■ Your assignment:
Stop after the line that contains "Impressum (1084, 994)". Until then, retype each line of the entries exactly from the first one, skipping pictures.

■ Records:
+ + + + + + +

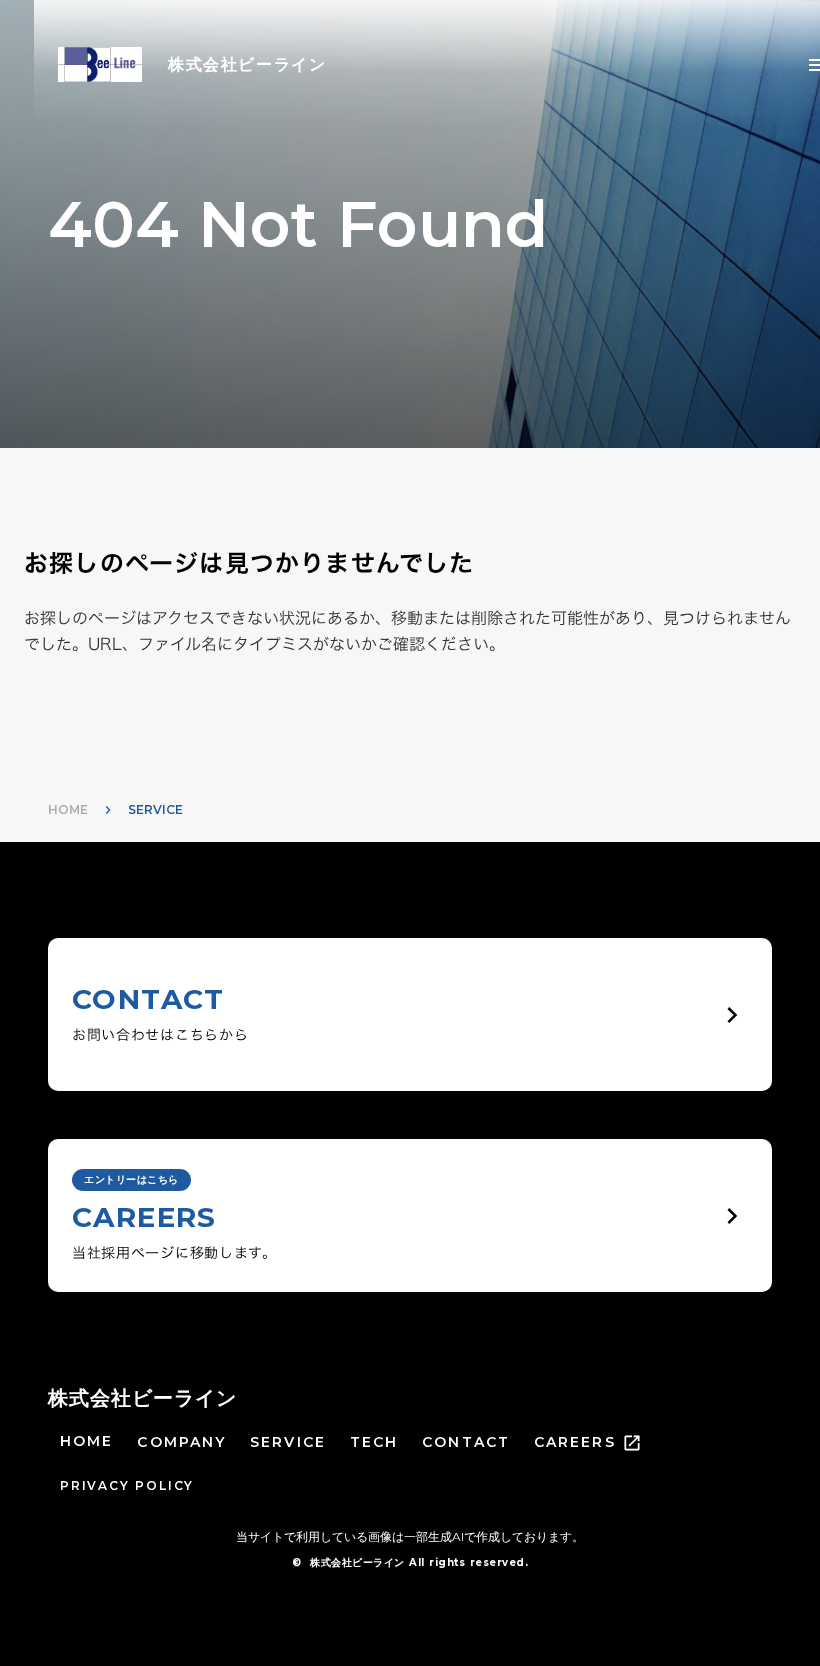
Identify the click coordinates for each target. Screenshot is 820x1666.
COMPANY (181, 1442)
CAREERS (575, 1442)
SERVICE (288, 1442)
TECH (374, 1442)
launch (632, 1443)
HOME (68, 809)
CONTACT (466, 1442)
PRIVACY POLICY (127, 1485)
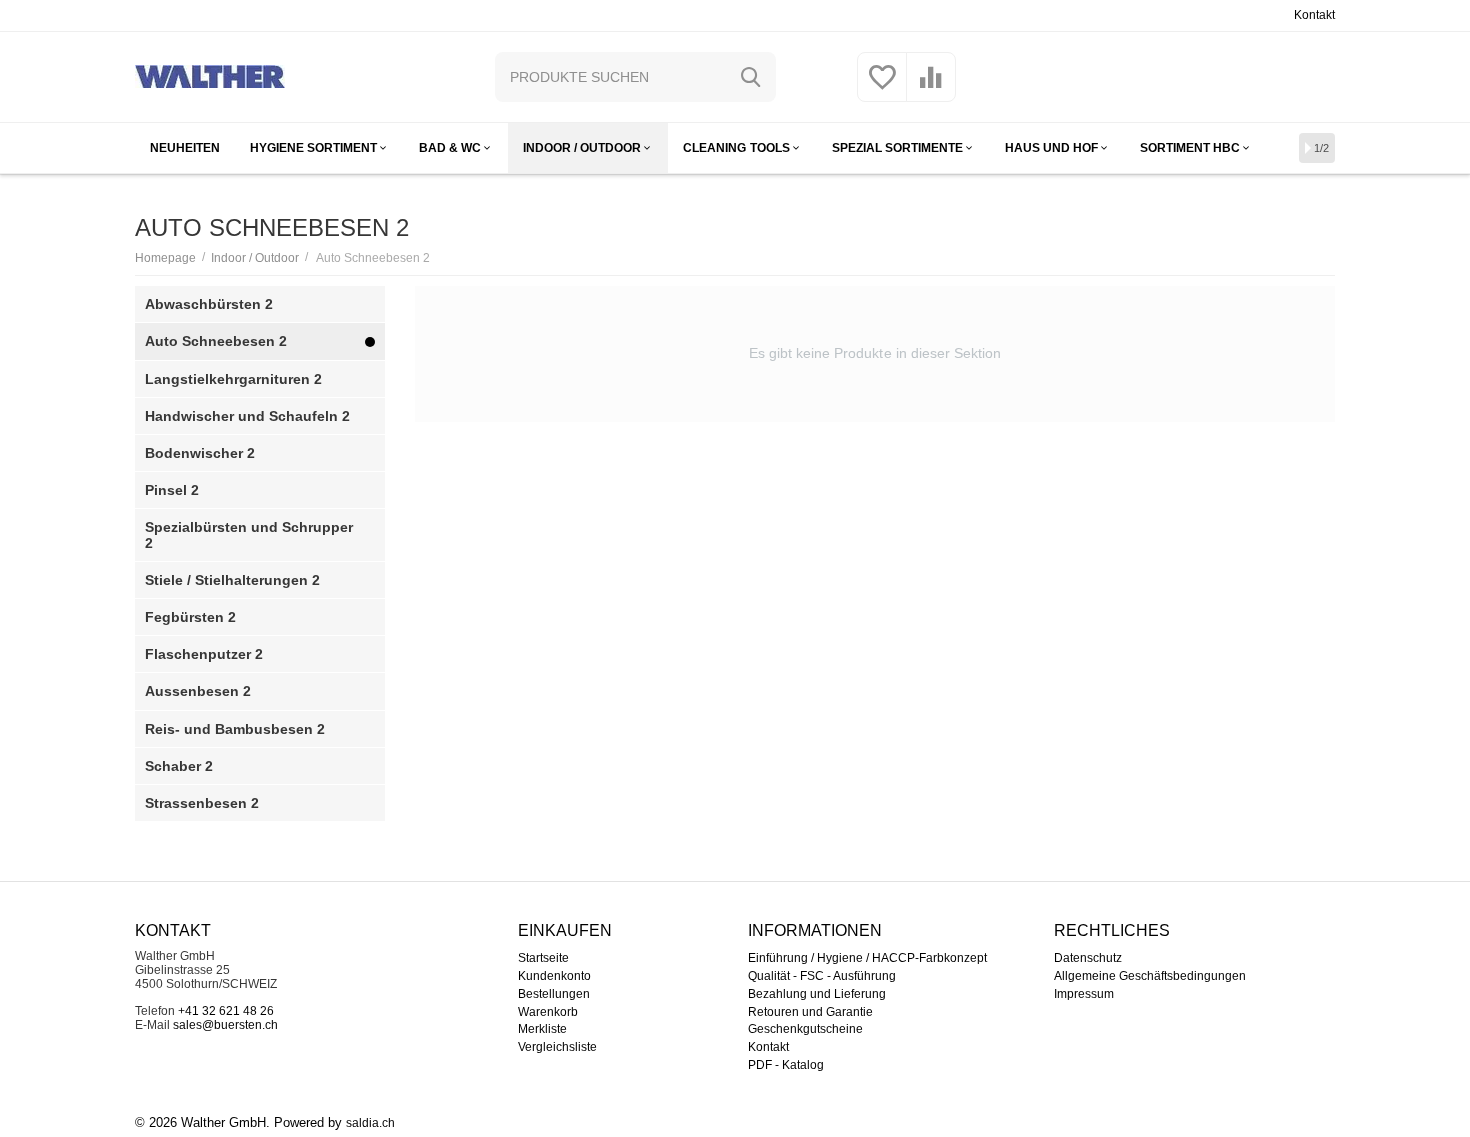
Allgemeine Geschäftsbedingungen (1150, 976)
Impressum (1084, 994)
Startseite (543, 958)
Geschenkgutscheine (805, 1029)
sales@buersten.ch (225, 1025)
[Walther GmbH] (210, 76)
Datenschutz (1088, 958)
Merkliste (542, 1029)
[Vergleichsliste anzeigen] (931, 89)
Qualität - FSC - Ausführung (822, 976)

+ + + + + + +

■ Your solution:
Identify the click coordinates for each target. Screenshot is 820x1666.
COMPANY (181, 1442)
CAREERS (575, 1442)
SERVICE (288, 1442)
TECH (374, 1442)
launch (632, 1443)
HOME (68, 809)
CONTACT (466, 1442)
PRIVACY POLICY (127, 1485)
Allgemeine Geschäftsbedingungen (1150, 976)
Impressum (1084, 994)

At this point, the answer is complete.